- _EXERCISE DETAILS_
Please find every line in the entries below that contains the string "Close", and copy it.

[Stored data entries]

= = = =

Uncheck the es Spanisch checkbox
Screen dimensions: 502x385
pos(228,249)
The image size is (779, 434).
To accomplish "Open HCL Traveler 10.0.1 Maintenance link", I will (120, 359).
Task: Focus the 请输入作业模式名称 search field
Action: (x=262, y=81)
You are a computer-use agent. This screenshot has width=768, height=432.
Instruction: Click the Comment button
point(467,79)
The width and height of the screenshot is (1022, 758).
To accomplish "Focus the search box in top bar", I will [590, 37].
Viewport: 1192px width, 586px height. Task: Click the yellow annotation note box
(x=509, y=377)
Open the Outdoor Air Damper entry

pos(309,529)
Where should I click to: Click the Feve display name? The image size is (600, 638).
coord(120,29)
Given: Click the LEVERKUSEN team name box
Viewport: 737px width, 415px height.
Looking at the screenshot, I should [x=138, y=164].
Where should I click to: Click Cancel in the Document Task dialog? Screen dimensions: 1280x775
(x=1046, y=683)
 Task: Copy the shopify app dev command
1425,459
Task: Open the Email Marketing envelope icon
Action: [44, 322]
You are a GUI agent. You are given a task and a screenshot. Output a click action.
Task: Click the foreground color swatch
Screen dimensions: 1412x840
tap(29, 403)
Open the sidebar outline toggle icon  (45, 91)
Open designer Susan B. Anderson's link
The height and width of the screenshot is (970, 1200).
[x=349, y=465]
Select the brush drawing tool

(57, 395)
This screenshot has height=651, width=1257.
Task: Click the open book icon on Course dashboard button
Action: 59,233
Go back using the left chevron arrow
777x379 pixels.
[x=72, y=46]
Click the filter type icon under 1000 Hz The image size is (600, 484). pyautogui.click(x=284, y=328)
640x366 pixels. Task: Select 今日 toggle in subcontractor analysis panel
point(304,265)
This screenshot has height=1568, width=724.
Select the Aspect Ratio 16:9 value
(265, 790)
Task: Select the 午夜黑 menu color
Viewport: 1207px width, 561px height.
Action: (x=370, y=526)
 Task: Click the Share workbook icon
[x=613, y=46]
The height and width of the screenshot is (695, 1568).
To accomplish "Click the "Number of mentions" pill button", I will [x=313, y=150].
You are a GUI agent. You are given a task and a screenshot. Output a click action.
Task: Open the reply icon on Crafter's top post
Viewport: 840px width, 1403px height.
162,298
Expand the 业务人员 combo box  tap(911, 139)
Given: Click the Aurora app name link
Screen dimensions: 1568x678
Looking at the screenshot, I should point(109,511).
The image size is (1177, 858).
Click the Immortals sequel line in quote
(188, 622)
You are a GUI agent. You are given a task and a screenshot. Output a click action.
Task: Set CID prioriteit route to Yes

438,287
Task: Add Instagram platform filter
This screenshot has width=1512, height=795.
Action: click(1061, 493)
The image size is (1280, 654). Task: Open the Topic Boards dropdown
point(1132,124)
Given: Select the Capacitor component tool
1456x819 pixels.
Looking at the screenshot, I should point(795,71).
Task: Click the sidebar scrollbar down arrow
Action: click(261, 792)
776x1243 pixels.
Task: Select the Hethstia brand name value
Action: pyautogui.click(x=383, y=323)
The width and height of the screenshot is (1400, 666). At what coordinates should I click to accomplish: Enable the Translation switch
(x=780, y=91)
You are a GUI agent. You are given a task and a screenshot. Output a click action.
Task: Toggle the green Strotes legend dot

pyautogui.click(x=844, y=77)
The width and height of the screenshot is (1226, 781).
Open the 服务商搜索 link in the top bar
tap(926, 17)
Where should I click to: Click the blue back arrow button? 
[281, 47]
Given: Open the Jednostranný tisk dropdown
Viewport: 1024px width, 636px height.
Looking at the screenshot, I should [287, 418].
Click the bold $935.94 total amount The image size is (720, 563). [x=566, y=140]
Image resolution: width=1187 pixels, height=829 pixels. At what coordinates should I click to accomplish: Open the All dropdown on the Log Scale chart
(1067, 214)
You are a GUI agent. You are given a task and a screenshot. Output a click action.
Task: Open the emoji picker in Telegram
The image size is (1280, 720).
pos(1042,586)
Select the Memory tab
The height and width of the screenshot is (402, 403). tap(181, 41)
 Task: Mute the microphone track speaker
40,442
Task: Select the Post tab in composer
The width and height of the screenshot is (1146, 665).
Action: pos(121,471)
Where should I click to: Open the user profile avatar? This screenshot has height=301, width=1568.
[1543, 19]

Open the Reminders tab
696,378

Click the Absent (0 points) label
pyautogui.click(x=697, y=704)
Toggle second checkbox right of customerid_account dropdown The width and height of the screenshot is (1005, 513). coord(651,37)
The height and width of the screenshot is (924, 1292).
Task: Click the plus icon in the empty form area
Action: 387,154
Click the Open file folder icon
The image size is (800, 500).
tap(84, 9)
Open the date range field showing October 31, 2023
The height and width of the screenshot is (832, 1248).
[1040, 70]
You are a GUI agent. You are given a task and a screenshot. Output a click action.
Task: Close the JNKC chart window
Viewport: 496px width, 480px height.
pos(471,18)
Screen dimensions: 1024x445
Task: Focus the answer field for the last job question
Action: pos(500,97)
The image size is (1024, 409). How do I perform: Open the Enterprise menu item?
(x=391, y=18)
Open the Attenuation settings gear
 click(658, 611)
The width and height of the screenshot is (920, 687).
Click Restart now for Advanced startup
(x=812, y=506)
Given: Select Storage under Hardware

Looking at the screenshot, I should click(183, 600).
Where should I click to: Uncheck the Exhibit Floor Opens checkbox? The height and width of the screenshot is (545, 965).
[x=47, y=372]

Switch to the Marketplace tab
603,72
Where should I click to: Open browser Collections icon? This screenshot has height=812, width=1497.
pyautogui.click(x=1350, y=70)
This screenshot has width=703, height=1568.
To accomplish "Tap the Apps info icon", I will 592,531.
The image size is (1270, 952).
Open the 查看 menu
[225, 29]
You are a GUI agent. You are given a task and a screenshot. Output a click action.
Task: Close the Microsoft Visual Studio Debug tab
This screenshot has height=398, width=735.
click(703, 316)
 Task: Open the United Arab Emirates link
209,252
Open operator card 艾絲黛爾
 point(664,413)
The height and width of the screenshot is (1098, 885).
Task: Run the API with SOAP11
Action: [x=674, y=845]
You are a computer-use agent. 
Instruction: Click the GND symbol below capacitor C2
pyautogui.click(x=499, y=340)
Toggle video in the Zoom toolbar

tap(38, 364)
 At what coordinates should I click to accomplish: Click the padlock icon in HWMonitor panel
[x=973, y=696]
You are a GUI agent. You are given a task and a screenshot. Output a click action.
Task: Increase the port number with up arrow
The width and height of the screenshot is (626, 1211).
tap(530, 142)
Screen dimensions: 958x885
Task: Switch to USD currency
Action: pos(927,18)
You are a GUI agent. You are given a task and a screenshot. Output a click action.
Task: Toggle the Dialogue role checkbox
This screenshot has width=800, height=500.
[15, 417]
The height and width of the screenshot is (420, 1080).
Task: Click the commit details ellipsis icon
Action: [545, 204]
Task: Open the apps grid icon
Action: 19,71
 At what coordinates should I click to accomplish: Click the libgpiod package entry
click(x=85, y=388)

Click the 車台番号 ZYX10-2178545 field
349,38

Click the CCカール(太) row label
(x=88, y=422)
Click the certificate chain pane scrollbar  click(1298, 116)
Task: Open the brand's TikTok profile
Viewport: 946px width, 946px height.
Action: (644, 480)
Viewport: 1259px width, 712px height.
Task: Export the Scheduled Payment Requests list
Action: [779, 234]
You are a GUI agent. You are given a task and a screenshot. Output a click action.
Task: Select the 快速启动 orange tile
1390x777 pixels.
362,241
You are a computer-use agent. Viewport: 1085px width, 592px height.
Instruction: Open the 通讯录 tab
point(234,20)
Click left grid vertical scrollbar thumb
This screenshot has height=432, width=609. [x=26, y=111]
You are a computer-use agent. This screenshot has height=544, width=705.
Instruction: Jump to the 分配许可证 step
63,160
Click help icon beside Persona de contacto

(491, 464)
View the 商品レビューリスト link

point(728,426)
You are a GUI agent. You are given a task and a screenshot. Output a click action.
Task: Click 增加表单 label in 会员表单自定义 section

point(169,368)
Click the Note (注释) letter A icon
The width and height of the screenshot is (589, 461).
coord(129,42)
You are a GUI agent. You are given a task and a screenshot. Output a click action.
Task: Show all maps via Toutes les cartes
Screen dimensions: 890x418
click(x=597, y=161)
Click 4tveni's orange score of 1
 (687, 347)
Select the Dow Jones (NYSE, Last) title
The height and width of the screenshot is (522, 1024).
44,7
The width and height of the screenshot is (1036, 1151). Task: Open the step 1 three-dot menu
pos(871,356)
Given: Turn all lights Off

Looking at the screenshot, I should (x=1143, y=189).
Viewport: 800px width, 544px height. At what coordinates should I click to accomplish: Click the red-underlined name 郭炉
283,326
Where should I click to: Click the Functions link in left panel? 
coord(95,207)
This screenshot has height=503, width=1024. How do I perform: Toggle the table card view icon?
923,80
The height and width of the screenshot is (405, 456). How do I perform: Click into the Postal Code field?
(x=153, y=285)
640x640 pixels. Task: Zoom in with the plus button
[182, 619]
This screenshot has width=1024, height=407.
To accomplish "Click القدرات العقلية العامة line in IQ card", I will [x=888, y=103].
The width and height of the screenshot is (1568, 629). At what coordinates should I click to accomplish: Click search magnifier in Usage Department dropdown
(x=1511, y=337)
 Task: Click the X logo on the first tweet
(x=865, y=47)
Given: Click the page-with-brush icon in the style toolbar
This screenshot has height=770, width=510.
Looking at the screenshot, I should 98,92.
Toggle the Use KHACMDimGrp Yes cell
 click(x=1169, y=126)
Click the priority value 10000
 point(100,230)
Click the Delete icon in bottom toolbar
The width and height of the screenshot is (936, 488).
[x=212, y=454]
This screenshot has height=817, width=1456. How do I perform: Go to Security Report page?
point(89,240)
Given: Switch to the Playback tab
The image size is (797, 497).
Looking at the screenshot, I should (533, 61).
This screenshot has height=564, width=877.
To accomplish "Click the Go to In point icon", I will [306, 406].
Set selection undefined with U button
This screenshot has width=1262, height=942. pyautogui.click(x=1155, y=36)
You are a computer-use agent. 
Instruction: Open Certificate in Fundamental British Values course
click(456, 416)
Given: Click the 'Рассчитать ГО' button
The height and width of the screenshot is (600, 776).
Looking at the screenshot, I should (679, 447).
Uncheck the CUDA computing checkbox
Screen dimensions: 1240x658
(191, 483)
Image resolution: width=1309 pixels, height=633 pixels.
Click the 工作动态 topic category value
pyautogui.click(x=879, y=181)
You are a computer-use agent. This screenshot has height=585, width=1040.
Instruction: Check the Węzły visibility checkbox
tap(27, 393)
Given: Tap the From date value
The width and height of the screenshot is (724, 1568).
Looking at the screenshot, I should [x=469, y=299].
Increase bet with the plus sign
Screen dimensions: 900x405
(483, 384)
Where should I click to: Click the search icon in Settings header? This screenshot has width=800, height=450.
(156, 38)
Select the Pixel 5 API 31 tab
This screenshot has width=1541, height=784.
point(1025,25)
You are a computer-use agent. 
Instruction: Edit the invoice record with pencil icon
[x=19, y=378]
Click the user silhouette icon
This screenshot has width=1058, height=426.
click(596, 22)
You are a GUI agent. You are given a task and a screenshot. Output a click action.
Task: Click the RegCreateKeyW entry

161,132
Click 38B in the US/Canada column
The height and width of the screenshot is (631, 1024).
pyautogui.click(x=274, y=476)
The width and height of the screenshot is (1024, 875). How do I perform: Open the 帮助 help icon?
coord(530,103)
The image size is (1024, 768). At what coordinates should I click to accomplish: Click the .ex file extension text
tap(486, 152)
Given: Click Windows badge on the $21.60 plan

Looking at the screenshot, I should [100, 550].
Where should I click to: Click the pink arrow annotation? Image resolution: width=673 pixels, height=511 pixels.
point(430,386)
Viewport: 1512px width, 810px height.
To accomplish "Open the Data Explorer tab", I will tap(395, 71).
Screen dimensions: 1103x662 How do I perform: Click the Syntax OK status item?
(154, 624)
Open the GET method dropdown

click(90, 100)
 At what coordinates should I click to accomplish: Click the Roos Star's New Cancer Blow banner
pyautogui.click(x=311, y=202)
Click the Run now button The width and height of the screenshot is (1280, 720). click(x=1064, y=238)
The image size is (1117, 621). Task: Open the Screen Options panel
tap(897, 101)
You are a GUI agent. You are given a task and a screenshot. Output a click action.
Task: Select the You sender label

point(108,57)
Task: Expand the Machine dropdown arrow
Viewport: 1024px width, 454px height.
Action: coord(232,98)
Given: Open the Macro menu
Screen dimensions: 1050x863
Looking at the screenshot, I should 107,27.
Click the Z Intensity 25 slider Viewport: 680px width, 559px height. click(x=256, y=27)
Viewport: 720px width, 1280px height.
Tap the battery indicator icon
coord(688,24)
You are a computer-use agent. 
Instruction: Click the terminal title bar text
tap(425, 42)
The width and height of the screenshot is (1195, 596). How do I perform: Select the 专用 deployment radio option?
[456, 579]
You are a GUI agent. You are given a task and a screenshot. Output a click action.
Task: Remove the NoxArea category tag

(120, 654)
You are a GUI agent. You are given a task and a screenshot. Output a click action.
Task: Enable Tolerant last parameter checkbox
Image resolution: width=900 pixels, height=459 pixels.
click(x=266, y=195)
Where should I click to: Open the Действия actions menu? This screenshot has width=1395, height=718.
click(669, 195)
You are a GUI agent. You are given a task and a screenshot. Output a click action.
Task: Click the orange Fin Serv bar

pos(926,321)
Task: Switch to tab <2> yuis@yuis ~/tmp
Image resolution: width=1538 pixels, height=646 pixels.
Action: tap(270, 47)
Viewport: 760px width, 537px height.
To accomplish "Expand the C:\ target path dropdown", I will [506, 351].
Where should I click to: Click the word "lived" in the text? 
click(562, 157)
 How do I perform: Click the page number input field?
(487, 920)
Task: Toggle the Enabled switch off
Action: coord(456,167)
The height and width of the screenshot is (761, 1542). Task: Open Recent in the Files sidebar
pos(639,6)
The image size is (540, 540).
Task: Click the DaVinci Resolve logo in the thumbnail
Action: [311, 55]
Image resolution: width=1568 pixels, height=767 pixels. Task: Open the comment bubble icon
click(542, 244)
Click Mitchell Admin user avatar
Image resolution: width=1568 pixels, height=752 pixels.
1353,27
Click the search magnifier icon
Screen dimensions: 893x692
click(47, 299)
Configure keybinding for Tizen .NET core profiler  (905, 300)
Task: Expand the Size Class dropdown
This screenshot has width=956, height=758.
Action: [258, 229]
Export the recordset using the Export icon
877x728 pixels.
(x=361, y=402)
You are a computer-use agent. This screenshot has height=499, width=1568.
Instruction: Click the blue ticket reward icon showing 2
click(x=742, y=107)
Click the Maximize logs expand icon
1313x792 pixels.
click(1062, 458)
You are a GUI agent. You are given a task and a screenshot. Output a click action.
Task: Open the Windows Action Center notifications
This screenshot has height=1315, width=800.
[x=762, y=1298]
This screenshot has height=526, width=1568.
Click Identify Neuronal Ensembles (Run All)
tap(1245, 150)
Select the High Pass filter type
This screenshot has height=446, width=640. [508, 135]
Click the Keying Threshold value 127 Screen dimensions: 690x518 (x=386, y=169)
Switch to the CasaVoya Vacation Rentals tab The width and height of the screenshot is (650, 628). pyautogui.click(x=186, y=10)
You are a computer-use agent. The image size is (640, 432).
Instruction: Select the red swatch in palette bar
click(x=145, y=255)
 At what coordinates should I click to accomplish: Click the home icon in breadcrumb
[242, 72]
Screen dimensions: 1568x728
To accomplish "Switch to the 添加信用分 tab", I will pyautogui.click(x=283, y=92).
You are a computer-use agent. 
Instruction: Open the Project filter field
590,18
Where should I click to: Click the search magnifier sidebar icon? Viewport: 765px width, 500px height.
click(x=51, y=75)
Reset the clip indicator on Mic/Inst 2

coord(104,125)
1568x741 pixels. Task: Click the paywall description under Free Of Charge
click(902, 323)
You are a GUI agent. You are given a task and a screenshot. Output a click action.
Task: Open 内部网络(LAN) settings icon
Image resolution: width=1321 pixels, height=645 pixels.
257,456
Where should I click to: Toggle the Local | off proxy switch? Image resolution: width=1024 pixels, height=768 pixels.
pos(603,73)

= = = =

- _PROBLEM SOLUTION_
Task: Close the JNKC chart window
Task: Close the Microsoft Visual Studio Debug tab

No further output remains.